● Collection entries:
-- Opening Marker --

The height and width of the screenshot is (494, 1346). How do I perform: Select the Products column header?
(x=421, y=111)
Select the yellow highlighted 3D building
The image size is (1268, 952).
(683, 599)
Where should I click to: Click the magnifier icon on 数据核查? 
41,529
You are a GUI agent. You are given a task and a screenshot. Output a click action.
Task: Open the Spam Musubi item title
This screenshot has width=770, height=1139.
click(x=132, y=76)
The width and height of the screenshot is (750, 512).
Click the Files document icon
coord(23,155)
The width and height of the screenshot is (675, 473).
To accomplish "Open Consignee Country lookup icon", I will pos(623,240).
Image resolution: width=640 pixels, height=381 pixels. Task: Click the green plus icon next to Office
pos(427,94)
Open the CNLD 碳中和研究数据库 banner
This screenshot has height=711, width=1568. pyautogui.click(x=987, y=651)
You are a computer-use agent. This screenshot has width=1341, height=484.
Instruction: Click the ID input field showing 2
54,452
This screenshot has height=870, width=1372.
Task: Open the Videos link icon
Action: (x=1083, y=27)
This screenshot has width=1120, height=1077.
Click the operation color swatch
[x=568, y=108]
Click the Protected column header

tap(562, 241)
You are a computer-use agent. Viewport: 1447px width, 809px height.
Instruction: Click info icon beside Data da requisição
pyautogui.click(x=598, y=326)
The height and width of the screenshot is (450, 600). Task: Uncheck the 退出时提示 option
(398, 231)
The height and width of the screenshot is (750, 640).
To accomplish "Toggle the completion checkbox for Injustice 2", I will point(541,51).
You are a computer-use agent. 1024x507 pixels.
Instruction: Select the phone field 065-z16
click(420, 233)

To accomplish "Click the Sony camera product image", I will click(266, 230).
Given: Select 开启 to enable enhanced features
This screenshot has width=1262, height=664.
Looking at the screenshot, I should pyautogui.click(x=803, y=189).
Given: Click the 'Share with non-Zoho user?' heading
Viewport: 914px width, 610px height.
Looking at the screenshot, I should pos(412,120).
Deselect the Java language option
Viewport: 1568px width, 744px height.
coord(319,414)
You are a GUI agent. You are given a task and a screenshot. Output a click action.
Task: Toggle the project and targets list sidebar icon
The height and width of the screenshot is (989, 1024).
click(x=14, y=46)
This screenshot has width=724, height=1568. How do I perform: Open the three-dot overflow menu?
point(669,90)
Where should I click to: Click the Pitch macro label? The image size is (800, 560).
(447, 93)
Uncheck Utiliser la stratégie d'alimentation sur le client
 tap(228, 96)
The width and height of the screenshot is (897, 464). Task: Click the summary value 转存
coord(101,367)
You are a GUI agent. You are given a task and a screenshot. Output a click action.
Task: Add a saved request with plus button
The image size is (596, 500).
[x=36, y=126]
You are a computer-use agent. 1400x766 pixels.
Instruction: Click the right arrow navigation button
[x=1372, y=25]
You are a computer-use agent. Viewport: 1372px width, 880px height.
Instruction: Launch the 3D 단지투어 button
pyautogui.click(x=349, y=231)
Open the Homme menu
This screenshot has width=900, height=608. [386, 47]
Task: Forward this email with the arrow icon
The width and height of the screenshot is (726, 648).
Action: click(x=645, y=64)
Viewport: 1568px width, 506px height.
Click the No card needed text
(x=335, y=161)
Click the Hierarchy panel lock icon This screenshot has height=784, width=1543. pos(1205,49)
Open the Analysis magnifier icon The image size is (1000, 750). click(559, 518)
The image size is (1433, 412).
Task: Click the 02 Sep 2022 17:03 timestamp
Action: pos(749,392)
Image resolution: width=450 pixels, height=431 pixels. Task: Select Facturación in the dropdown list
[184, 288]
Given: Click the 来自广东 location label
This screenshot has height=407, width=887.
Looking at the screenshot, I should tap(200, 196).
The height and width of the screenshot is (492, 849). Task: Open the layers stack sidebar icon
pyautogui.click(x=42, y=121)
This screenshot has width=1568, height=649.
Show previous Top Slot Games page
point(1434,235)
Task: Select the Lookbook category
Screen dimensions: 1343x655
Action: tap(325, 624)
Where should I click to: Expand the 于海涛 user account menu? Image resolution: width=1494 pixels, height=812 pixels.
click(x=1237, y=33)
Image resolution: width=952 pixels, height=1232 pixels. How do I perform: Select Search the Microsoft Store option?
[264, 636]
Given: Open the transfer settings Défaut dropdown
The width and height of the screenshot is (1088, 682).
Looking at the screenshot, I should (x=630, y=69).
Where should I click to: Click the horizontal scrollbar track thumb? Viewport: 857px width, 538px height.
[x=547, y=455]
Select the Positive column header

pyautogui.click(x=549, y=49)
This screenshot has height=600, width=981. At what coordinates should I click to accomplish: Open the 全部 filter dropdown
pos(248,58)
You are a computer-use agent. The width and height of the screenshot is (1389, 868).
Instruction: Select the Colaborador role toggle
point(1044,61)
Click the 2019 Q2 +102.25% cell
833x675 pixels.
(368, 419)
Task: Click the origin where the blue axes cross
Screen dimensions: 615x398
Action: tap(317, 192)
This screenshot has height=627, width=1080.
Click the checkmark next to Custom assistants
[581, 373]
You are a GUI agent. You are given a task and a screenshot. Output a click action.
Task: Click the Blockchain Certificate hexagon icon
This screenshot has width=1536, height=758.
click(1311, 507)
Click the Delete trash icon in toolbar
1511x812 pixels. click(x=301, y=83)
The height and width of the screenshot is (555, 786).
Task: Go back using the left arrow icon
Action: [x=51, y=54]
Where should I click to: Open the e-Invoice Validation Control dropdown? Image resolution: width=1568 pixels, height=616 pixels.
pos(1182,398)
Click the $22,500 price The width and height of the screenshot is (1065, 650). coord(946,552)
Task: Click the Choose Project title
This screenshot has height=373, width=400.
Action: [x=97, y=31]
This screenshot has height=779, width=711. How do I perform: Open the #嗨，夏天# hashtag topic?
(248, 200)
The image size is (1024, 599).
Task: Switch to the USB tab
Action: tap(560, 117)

-- Closing Marker --

● TO DO: Every entry above, from first to last, should be repeated exactly.

● RESPONSE:
The height and width of the screenshot is (494, 1346). How do I perform: Select the Products column header?
(x=421, y=111)
Select the yellow highlighted 3D building
The image size is (1268, 952).
(683, 599)
Where should I click to: Click the magnifier icon on 数据核查? 
41,529
You are a GUI agent. You are given a task and a screenshot. Output a click action.
Task: Open the Spam Musubi item title
This screenshot has width=770, height=1139.
click(x=132, y=76)
The width and height of the screenshot is (750, 512).
Click the Files document icon
coord(23,155)
The width and height of the screenshot is (675, 473).
To accomplish "Open Consignee Country lookup icon", I will pos(623,240).
Image resolution: width=640 pixels, height=381 pixels. Task: Click the green plus icon next to Office
pos(427,94)
Open the CNLD 碳中和研究数据库 banner
This screenshot has height=711, width=1568. pyautogui.click(x=987, y=651)
You are a computer-use agent. This screenshot has width=1341, height=484.
Instruction: Click the ID input field showing 2
54,452
This screenshot has height=870, width=1372.
Task: Open the Videos link icon
Action: (x=1083, y=27)
This screenshot has width=1120, height=1077.
Click the operation color swatch
[x=568, y=108]
Click the Protected column header

tap(562, 241)
You are a computer-use agent. Viewport: 1447px width, 809px height.
Instruction: Click info icon beside Data da requisição
pyautogui.click(x=598, y=326)
The height and width of the screenshot is (450, 600). Task: Uncheck the 退出时提示 option
(398, 231)
The height and width of the screenshot is (750, 640).
To accomplish "Toggle the completion checkbox for Injustice 2", I will point(541,51).
You are a computer-use agent. 1024x507 pixels.
Instruction: Select the phone field 065-z16
click(420, 233)

To accomplish "Click the Sony camera product image", I will click(266, 230).
Given: Select 开启 to enable enhanced features
This screenshot has width=1262, height=664.
Looking at the screenshot, I should pyautogui.click(x=803, y=189).
Given: Click the 'Share with non-Zoho user?' heading
Viewport: 914px width, 610px height.
Looking at the screenshot, I should pos(412,120).
Deselect the Java language option
Viewport: 1568px width, 744px height.
coord(319,414)
You are a GUI agent. You are given a task and a screenshot. Output a click action.
Task: Toggle the project and targets list sidebar icon
The height and width of the screenshot is (989, 1024).
click(x=14, y=46)
This screenshot has width=724, height=1568. How do I perform: Open the three-dot overflow menu?
point(669,90)
Where should I click to: Click the Pitch macro label? The image size is (800, 560).
(447, 93)
Uncheck Utiliser la stratégie d'alimentation sur le client
 tap(228, 96)
The width and height of the screenshot is (897, 464). Task: Click the summary value 转存
coord(101,367)
You are a GUI agent. You are given a task and a screenshot. Output a click action.
Task: Add a saved request with plus button
The image size is (596, 500).
[x=36, y=126]
You are a computer-use agent. 1400x766 pixels.
Instruction: Click the right arrow navigation button
[x=1372, y=25]
You are a computer-use agent. Viewport: 1372px width, 880px height.
Instruction: Launch the 3D 단지투어 button
pyautogui.click(x=349, y=231)
Open the Homme menu
This screenshot has width=900, height=608. [386, 47]
Task: Forward this email with the arrow icon
The width and height of the screenshot is (726, 648).
Action: click(x=645, y=64)
Viewport: 1568px width, 506px height.
Click the No card needed text
(x=335, y=161)
Click the Hierarchy panel lock icon This screenshot has height=784, width=1543. pos(1205,49)
Open the Analysis magnifier icon The image size is (1000, 750). click(559, 518)
The image size is (1433, 412).
Task: Click the 02 Sep 2022 17:03 timestamp
Action: pos(749,392)
Image resolution: width=450 pixels, height=431 pixels. Task: Select Facturación in the dropdown list
[184, 288]
Given: Click the 来自广东 location label
This screenshot has height=407, width=887.
Looking at the screenshot, I should tap(200, 196).
The height and width of the screenshot is (492, 849). Task: Open the layers stack sidebar icon
pyautogui.click(x=42, y=121)
This screenshot has width=1568, height=649.
Show previous Top Slot Games page
point(1434,235)
Task: Select the Lookbook category
Screen dimensions: 1343x655
Action: tap(325, 624)
Where should I click to: Expand the 于海涛 user account menu? Image resolution: width=1494 pixels, height=812 pixels.
click(x=1237, y=33)
Image resolution: width=952 pixels, height=1232 pixels. How do I perform: Select Search the Microsoft Store option?
[264, 636]
Given: Open the transfer settings Défaut dropdown
The width and height of the screenshot is (1088, 682).
Looking at the screenshot, I should (x=630, y=69).
Where should I click to: Click the horizontal scrollbar track thumb? Viewport: 857px width, 538px height.
[x=547, y=455]
Select the Positive column header

pyautogui.click(x=549, y=49)
This screenshot has height=600, width=981. At what coordinates should I click to accomplish: Open the 全部 filter dropdown
pos(248,58)
You are a computer-use agent. The width and height of the screenshot is (1389, 868).
Instruction: Select the Colaborador role toggle
point(1044,61)
Click the 2019 Q2 +102.25% cell
833x675 pixels.
(368, 419)
Task: Click the origin where the blue axes cross
Screen dimensions: 615x398
Action: tap(317, 192)
This screenshot has height=627, width=1080.
Click the checkmark next to Custom assistants
[581, 373]
You are a GUI agent. You are given a task and a screenshot. Output a click action.
Task: Click the Blockchain Certificate hexagon icon
This screenshot has width=1536, height=758.
click(1311, 507)
Click the Delete trash icon in toolbar
1511x812 pixels. click(x=301, y=83)
The height and width of the screenshot is (555, 786).
Task: Go back using the left arrow icon
Action: [x=51, y=54]
Where should I click to: Open the e-Invoice Validation Control dropdown? Image resolution: width=1568 pixels, height=616 pixels.
pos(1182,398)
Click the $22,500 price The width and height of the screenshot is (1065, 650). coord(946,552)
Task: Click the Choose Project title
This screenshot has height=373, width=400.
Action: [x=97, y=31]
This screenshot has height=779, width=711. How do I perform: Open the #嗨，夏天# hashtag topic?
(248, 200)
The image size is (1024, 599).
Task: Switch to the USB tab
Action: tap(560, 117)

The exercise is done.